However, one person can certainly take credit for popularising and systematising techniques. So on that I think Danaher has a fair claim, same as Eddie Bravo can take the credit for making rubber guard popular and systematising it (even if he probably wasn't the inventor, given Nino Schembri and others). 

9/26/20 10:55 PM
6/2/05
Posts: 752

We always hear about Eddie being the true brains behind the DDS leg lock stuff, yet he never comes out to confirm that. I imagine because it’s either not true, or because he just doesn’t care. I guess history is always remembered by those who write it. 

9/26/20 10:57 PM
10/27/03
Posts: 26969
Balance -

From my perspective as an outsider, it seems fair for him to take credit for popularizing leglocks.

 

However when he says, "My whole thing was to change the nature of leglocking into a control based game" that sounds like it's coming straight from Sonnon's introduction to The Saddle. Hearing that Cummings studied Sonnon's instructionals and brought them to Renzo's, it seems like Danaher's taking credit for something he doesn't have a right to.

Wait is that true?  Per earlier post I watched Sonnon’s stuff when it first came out but I’d never heard it ended up at Renzo’s before

9/26/20 11:09 PM
3/15/15
Posts: 13795
vidavaletudo - 

In terms of "making a deep study" he's probably right. Roy Harrris and Stephen Kesting both had VHS tapes out showing half decent leglock mechanics by the mid 00s but I wasn't really aware of a systemised method out there before Danaher's / Cummings' stuff.

That said, of course, there is that infamous video of Frank Shamrock utilizing a very modern leglock game however long ago; however whatever system that was wasn't apparently codified and made available for study so make of that what you will

 

 


Roy Harris had an organized system of leglocks and entries, I think around 12-15 years ago, which he would teach at seminars. He was a huge advocate of them from at least late 1990s. He also actively taught wristlocks in the 1990s when people laughed at him because they felt they were to Aikido-like to consider in BJJ and he felt both wrist and leglocks were effective and people neglected particular joints on the body. He was ahead of his time in a few ways, these two are just examples.
9/27/20 12:09 AM
3/2/04
Posts: 506
HotSteppa -
vidavaletudo - 

In terms of "making a deep study" he's probably right. Roy Harrris and Stephen Kesting both had VHS tapes out showing half decent leglock mechanics by the mid 00s but I wasn't really aware of a systemised method out there before Danaher's / Cummings' stuff.
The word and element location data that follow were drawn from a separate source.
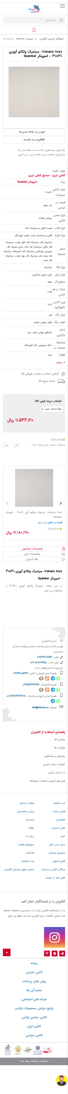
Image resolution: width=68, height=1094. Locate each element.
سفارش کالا (59, 740)
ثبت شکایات (59, 803)
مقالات (31, 828)
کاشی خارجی (34, 972)
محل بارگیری (61, 332)
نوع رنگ (60, 315)
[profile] (34, 29)
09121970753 (44, 657)
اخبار (63, 836)
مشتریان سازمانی (57, 853)
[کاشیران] (34, 9)
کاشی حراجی (34, 1035)
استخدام (30, 820)
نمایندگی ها (34, 990)
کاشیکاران (60, 820)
That said, of course, there is that infamous video of Frank Shamrock utilizing a very modern leglock game however long ago; however whatever system that was wasn't apparently codified and made available for study so make of that what you will

 

 


Roy Harris had an organized system of leglocks and entries, I think around 12-15 years ago, which he would teach at seminars. He was a huge advocate of them from at least late 1990s. He also actively taught wristlocks in the 1990s when people laughed at him because they felt they were to Aikido-like to consider in BJJ and he felt both wrist and leglocks were effective and people neglected particular joints on the body. He was ahead of his time in a few ways, these two are just examples.
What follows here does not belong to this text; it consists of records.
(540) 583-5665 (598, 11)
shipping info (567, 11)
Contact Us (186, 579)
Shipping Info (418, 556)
Yeah, Harris was something of a pioneer in that regard for sure, at least in the context of US BJJ (though naturally he did a whole bunch of martial arts outside of BJJ). Hence why heel hooks pop up on his student Roy Dean's 'Blue Belt Requirements', which you wouldn't normally think of as an entry level technique. Unless you were Harris lineage (among other leg lock heavy lineages, or CACC and subwrestlers, I guess), like Dean is. 

9/27/20 1:51 AM
1/1/01
Posts: 2758
FingerorMoon -
Balance -

From my perspective as an outsider, it seems fair for him to take credit for popularizing leglocks.

 

However when he says, "My whole thing was to change the nature of leglocking into a control based game" that sounds like it's coming straight from Sonnon's introduction to The Saddle. Hearing that Cummings studied Sonnon's instructionals and brought them to Renzo's, it seems like Danaher's taking credit for something he doesn't have a right to.
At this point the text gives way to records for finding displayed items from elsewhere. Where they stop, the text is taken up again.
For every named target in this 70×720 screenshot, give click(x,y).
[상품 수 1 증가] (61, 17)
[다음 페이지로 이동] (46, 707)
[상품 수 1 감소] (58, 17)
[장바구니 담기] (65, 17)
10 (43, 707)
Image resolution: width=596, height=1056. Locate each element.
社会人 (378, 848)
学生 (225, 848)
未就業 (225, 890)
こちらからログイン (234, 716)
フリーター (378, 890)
Wait is that true?  Per earlier post I watched Sonnon’s stuff when it first came out but I’d never heard it ended up at Renzo’s before

I've read that Cummings took the Sonnon approach to Renzo's. I don't know if the people saying that were right or wrong, had first-hand information or heard rumors. Maybe other people will be able to confirm if it's true or definitively state that it's false and say how and why they know.

 

I do know that Sonnon talked about trying to develop a system of control to attack legs.

9/27/20 4:50 AM
3/2/04
Posts: 507

From what I gather, Aaron Milam was important too, he's just less well known than Cummings. E.g., this artice from a few years ago: 

From Straight Ankle Locks To Stardom: A Brief History Of The Danaher Death Squad


"Another one of Danaher’s black belts named Aaron Milam was a massive influence on Cummings (and, ultimately, many of today’s top leglockers). Described as “the most diverse and creative black belt under Danaher at the time”, he was able to both pass and play guard effectively in addition to expertly controlling and submitting his opponents.

But it was his leg locks that not only defined his game, but also became a base for many of today’s top leg lock experts (even if they don’t know it). Milam worked a lot of reaping positions that didn’t even have names at the time and put a lot of focus into mastering inside positioning with the lower body — a strategy that is now taught like leglocking 101 in many leglock-heavy academies."


I'm a bit biased on this, as I've trained with Aaron and think he is an incredible instructor, but it does feel like he doesn't get enough credit. Possibly also down to his personality, he's fairly quiet. 

9/27/20 5:25 AM
9/20/19
Posts: 4915
GB Dave Jr -

We always hear about Eddie being the true brains behind the DDS leg lock stuff, yet he never comes out to confirm that. I imagine because it’s either not true, or because he just doesn’t care. I guess history is always remembered by those who write it. 

Cummins is a very low key out of the spotlight guy and he doesn’t need to be on the bad side of retards like Gordon. 

9/27/20 9:41 AM
6/2/05
Posts: 753

Yea it would seem so, and good for him. His Digitsu seminar is pretty good, wish he would do more videos. 

9/27/20 1:19 PM
12/1/00
Posts: 17291

Cummings isn't very focal, but his old long time training partner Matt Kaplan is.

9/28/20 2:07 PM
11/10/05
Posts: 7481
Lot of good posts here... Sonnen had a good control system... guys like lister and cummings had an influence with him (along with others whose names I can't remember... blond guy). I think Danaher should get credit for popularizing it in helping to bring it back into the cycle of the mainstream.

Many people weren't familiar and there's been a pretty big adjustment period where it's not as dominant as it was when DDS first started tearing it up. Pretty similar to the berimbolo thing.

The sub only format really helped a lot too. Kind of took the position before submission thing out of the equation. I still think there's a ways to go to integrate the positional aspect better.
9/28/20 2:30 PM
1/1/01
Posts: 4360

How good were Imanari's leg locks by today's standards?

9/28/20 2:32 PM
11/10/05
Posts: 7482
Anek - 

How good were Imanari's leg locks by today's standards?


I don't think too good. Definitely for the time and the imanari roll was flashy and highlight worthy, but tonon didn't really have any trouble with him.